Library

Prologue

PROLOGUE

AGE ELEVEN

Dad pulled a card from the pile, studying it like an archeologist trying to determine if it was some ancient artifact or just a knockoff. Mom and I shared a look, our own determining going on. He slid the card into the fan he held and reached for another, pausing.

Looking up, he glanced first at Mom and then me. His dark brown hair was just a little rumpled, not the perfect, slicked-back look he wore to court each day. And he was dressed in jeans and a polo shirt instead of one of those fancy suits. But it was the mischief in his green eyes that I loved—the kind that said he was up to no good and enjoying every moment of it. I hadn’t seen it much lately. Not with how busy he’d been with case after case, stressed to the max. And maybe not seeing it as often made me love it more.

Dad held up the card, fluttering it for a second before discarding it face down. “Gin.”

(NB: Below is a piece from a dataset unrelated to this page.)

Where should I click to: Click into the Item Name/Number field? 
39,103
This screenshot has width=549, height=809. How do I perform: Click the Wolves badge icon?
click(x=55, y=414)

“He cheats,” my mom accused, but there was only humor in her words, and the way she looked at him spoke of nothing but love.

“I do not,” he shot back, stiffening his spine in mock affront. He laid his hand down for us to see.

He’d smoked us. Three aces. Three nines. And a four-card straight in hearts.

I slumped back in the overstuffed leather chair, tossing my cards onto the coffee table. “Definitely a cheater. That’s three in a row.”

My dad chuckled as he gathered the cards to shuffle. “Maybe this is the hand you’ll trounce me in.”

“At least you’ve won once,” Mom said to me. “I haven’t won a single hand.”

“We could always switch to Scrabble. You’d kick all our as—” I halted at the look from my mom. “All our butts.”

Mom’s warning expression softened, a hint of humor playing around her eyes. “Nice save. And I say Scrabble after this hand.”

This was always the way it went. Gin rummy, where Dad would win. Then Scrabble, where Mom would take us both. It was no surprise, given all the time she spent surrounded by books. Everyone who lived in our suburb outside of Boston seemed to have some charity they were hooked up with. Mom’s was the library.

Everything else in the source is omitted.